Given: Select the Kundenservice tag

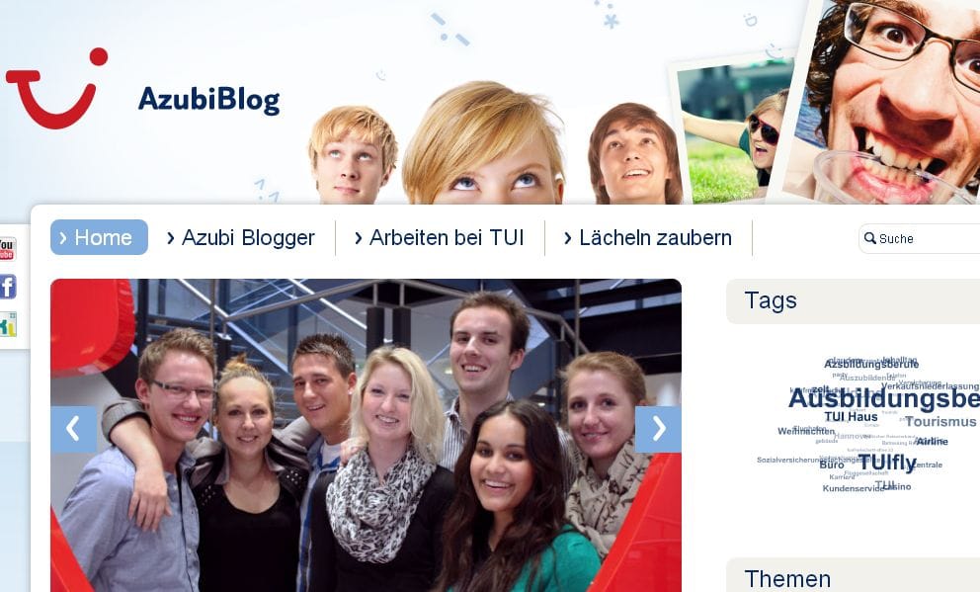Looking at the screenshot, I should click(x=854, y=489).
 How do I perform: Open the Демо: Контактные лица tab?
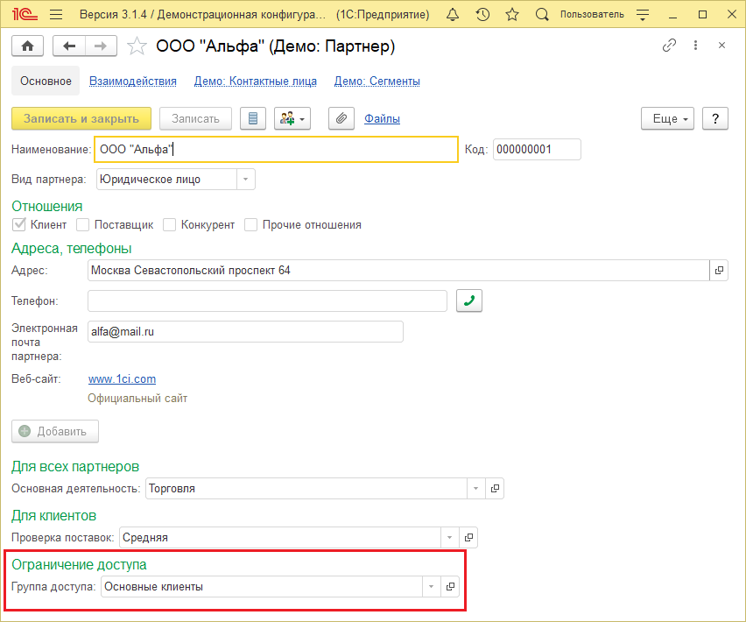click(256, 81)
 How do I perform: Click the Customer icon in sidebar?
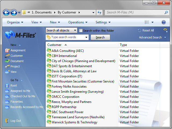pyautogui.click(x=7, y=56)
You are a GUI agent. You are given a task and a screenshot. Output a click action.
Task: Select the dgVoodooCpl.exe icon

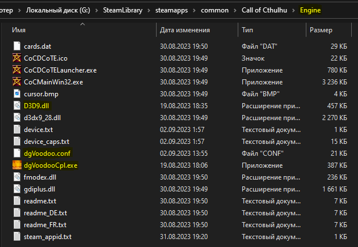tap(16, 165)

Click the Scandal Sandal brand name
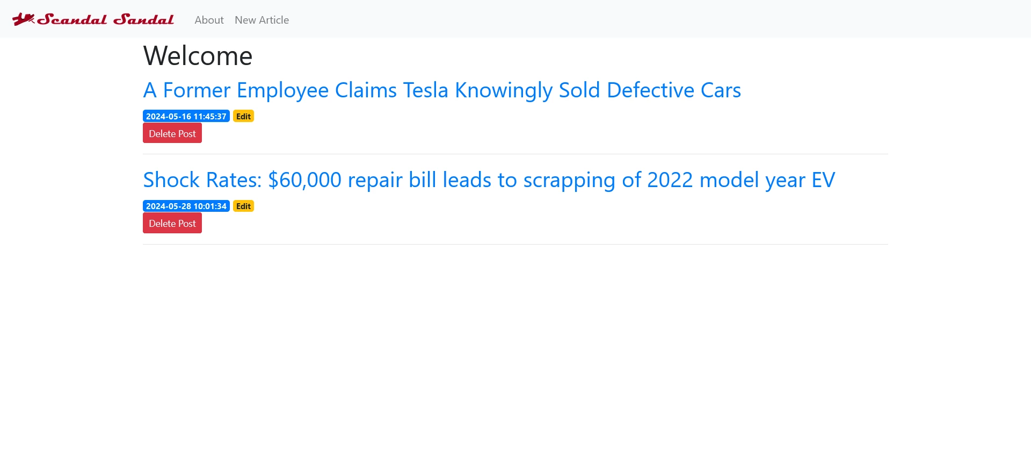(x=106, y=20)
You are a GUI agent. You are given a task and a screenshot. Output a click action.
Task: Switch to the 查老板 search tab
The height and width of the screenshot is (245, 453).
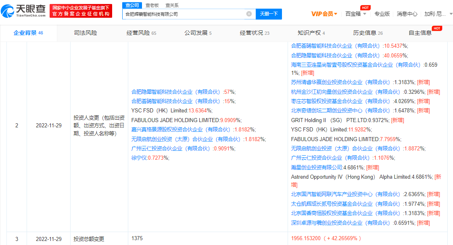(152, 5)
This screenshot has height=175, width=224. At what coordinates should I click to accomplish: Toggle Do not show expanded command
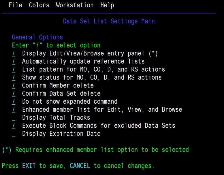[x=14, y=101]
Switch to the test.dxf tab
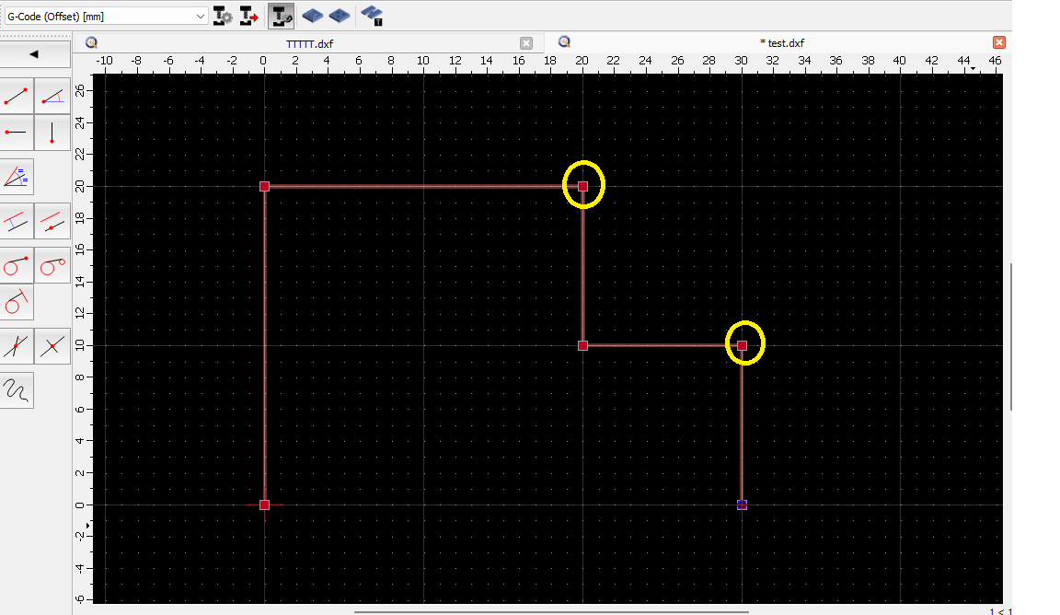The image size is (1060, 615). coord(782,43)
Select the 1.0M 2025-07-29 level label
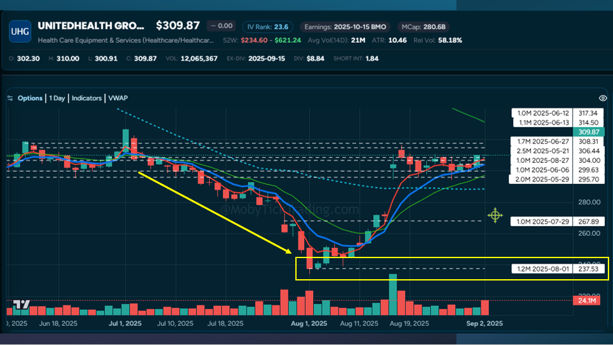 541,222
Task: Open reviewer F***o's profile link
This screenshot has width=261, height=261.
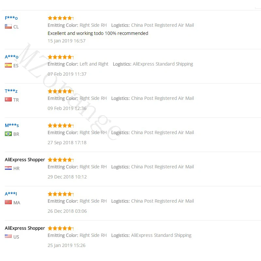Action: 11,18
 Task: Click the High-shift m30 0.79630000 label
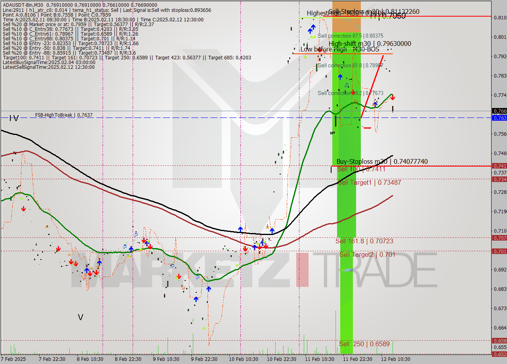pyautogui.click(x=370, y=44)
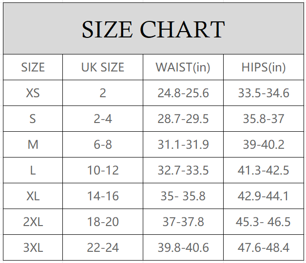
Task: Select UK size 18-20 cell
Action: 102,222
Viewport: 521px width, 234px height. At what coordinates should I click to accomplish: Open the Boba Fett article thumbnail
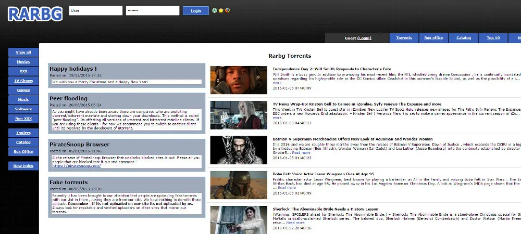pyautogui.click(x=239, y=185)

::::::

• _Exercise goal_
Beginning at the line that contains "This screenshot has width=261, height=261." and ending at the last line of the data, return each line exactly; no picture belongs in the copy.

• _Written response_
This screenshot has width=261, height=261.
Action: 11,18
 Task: Click the High-shift m30 0.79630000 label
pyautogui.click(x=370, y=44)
Task: Select UK size 18-20 cell
Action: 102,222
Viewport: 521px width, 234px height. At what coordinates should I click to accomplish: Open the Boba Fett article thumbnail
pyautogui.click(x=239, y=185)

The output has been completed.